7. Parallel running for large Hi-C data

  1. Parallel processing and training of input Hi-C sequencing data:

FreeHi-C utilizes BWA to align the input Hi-C data. Users can make use of the multi-threading mode in BWA by setting coreN to accelerate the alignment process. Besides, if high-throughput computing resources are available, for example Center for High Throughput Computing (CHTC), users can first split the input Hi-C sequencing fastq file into smaller files and do it to both ends respectively and correspondingly. Then align and train the smaller sequencing file independently. Please note, the lineN parameter should take a quadruple value.

lineN=4*(num of reads in each small file)

split -l $lineN -d -a 3 /path/to/HiC/sequence/data/${name}_1.fastq $outPath/splitHiC_end1/$prefixname\_  ## The smaller sequencing file after split is save as $outPath/splitHiC_end1/${prefixname}_000 $outPath/splitHiC_end1/${prefixname}_001 $outPath/splitHiC_end1/${prefixname}_002 ...

for f in $outPath/splitHiC_end1/*;
do
    mv $f $f\_1.fastq
done
## rename the smaller sequencing file: $outPath/splitHiC_end1/${prefixname}_000_1.fastq $outPath/splitHiC_end1/${prefixname}_001_1.fastq
## do the same processing on read end 2.
  1. Run FreeHi-C to align and train each split read pairs:

For each pair of smaller Hi-C sequencing data, $outPath/splitHiC_end1/${prefixname}_001_1.fastq and $outPath/splitHiC_end1/${prefixname}_001_2.fastq, run FreeHi-C training module only by setting train=1, simulate=0, postProcess=0 along with fastqFile=$outPath/splitHiC_end1/${prefixname}_001 etc.

bash run_freehic.sh FreeHiC_parameters_onlyTraining
  1. Merge the input Hi-C data processing and training results:

3.1. Merge the valid read pairs from each small run under $outPath/rawDataTraining/*.validPairs.fragFreq. First collect all the ${prefixname}_00*.validPairs.fragFreq files and save within the same folder. Then merge by grouping by the first and second column and sum the third column.

cat *validParis.fragFreq | sort -k2 -k3 | awk '{print $2, $3, $1}' | awk '{a[$1" "$2]+=$3}END{for (i in a) print i,a[i]}' | sort -k1 -k2 | awk '{print $3, $1, $2}' >merged.validPairs.fragFreq

3.2. Merge the training summary output. According to the $summaryFile value, all the training summary output is save as $summaryFile.*. For example, $summaryFile.chimercN contains one number which is the total number of chimeric reads found in this split Hi-C input fastq file. To merge, first collect all the summary files and save within the same folder. The detailed merging command can be found under scripts/merge.sh. Please adjust the paths accordingly.
◆ ◆ ◆ ◆ ◆
■ **PROBLEM DESCRIPTION**: In the Hi-C text, which parameter settings are given for running the FreeHi-C training module alone on each pair of split files? Include each value. The records that come next are separate material and have no connection to the Hi-C text.
◆ ◆ ◆ ◆ ◆
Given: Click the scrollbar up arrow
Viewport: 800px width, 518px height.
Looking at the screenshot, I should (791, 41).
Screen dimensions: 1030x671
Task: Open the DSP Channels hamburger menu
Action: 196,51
◆ ◆ ◆ ◆ ◆
■ **ANSWER SECTION**:
- train=1
- simulate=0
- postProcess=0
- fastqFile=$outPath/splitHiC_end1/${prefixname}_001 (and so on for each split pair)